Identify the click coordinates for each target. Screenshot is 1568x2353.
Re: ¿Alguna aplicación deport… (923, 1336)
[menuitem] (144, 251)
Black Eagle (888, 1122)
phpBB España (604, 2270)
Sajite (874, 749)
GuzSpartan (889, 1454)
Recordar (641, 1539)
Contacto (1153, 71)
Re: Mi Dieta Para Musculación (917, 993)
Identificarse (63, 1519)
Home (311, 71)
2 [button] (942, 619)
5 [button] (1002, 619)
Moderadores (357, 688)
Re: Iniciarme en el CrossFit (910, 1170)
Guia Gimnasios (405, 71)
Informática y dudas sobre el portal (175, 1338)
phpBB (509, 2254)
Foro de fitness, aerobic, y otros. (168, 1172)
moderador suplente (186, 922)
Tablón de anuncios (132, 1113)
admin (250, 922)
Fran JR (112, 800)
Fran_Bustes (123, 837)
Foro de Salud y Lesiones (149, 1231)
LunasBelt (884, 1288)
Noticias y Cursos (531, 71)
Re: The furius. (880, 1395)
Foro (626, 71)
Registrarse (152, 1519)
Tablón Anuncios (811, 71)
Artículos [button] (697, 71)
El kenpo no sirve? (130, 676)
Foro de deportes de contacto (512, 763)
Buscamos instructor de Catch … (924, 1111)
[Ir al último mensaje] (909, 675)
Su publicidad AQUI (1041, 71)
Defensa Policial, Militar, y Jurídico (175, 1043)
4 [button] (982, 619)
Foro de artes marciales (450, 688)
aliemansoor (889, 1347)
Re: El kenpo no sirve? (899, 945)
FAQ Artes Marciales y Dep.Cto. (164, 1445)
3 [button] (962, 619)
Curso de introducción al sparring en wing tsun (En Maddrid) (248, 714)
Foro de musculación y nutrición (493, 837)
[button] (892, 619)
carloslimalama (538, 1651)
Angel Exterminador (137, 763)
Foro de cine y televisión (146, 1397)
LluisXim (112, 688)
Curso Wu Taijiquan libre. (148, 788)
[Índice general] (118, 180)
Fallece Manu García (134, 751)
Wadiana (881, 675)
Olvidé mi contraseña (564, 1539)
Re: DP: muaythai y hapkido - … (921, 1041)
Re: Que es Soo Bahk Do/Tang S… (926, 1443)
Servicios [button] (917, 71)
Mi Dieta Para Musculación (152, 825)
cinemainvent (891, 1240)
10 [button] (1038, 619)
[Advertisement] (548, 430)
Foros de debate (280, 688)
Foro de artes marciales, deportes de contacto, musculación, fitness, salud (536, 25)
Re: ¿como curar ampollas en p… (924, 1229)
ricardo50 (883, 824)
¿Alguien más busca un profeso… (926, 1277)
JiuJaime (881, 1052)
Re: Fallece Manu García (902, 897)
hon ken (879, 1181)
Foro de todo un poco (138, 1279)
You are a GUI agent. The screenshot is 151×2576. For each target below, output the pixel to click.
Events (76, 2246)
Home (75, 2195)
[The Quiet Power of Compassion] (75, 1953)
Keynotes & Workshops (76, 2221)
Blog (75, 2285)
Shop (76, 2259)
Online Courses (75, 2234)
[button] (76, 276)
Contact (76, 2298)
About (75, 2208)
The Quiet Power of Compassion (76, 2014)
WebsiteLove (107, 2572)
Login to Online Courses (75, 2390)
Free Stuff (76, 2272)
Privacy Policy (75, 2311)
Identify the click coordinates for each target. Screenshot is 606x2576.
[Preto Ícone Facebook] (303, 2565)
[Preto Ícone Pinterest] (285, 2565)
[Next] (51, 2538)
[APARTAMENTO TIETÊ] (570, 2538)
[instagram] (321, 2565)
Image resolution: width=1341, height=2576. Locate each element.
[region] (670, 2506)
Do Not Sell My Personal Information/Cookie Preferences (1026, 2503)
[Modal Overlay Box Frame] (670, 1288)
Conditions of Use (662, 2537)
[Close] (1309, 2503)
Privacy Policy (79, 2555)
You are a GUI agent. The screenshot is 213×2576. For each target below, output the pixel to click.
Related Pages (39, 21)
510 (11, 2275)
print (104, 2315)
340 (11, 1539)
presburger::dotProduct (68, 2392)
··········
The problem ->
From the material above, pick out each line that contains the word "kenpo". Copy those lines, and match the word's case.

Result of this exercise ->
El kenpo no sirve? (130, 676)
Re: El kenpo no sirve? (899, 945)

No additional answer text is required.